On Fri, 4 Nov 2016, Richard Biener wrote:
On Fri, Nov 4, 2016 at 2:15 PM, Richard Biener
<richard.guent...@gmail.com> wrote:
On Fri, Nov 4, 2016 at 1:34 PM, Marc Glisse <marc.gli...@inria.fr> wrote:
Hello,
this kind of simplification is already handled by fold_comparison, but the
code is common with TRUNC_DIV_EXPR, which yields suboptimal code. In
particular, for an unsigned number, X/8==0 means x<=7, while X/[ex]8==0 can
be turned into X==0.
When we have an explicit division by 0, there is a better optimisation
possible (insert __builtin_unreachable() or __builtin_trap() after that
statement, as in find_explicit_erroneous_behavior), so I don't touch it.
For the overflow inequality case, it would have been a bit clearer to
generate
(cmp { build_zero_cst (TREE_TYPE (@0)); } @2)
and let that be constant folded instead of having that ugly and error-prone
test in constant_boolean_node, but I saved one tree ;-)

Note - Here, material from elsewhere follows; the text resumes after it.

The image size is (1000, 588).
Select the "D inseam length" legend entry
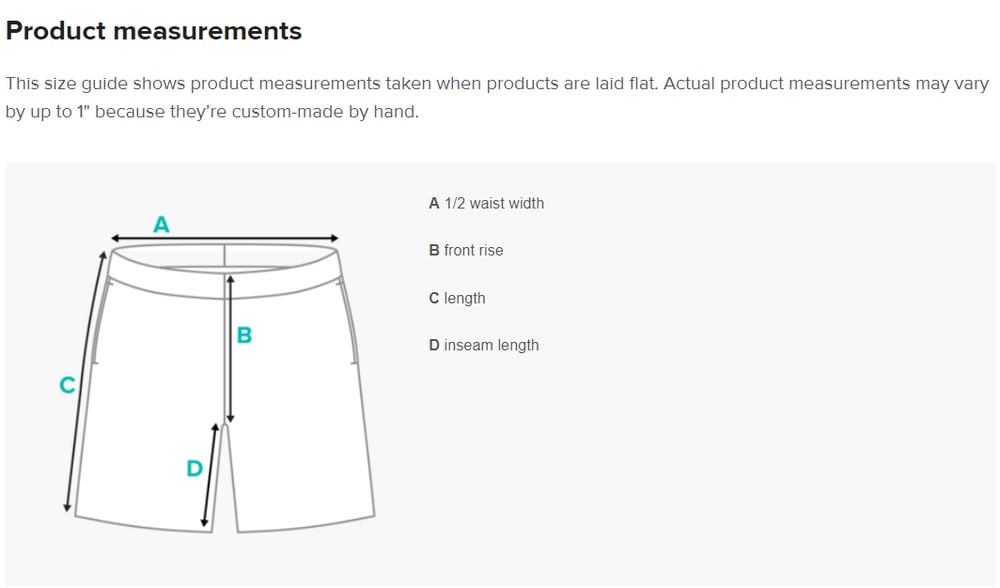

Bootstrap+regtest on powerpc64le-unknown-linux-gnu, all the regressions are
in the libitm part of the testsuite, they should be fixed by
https://gcc.gnu.org/ml/gcc-patches/2016-10/msg02220.html , I'll rerun the
testsuite when that patch is in.
Ok.
You fail to handle A /[ex] -2 < 2? Is that on purpose? Or just lazy so you
dont' have to handle inverting the comparison?
Oh, I suppose nothing generates exact divisions by negative numbers.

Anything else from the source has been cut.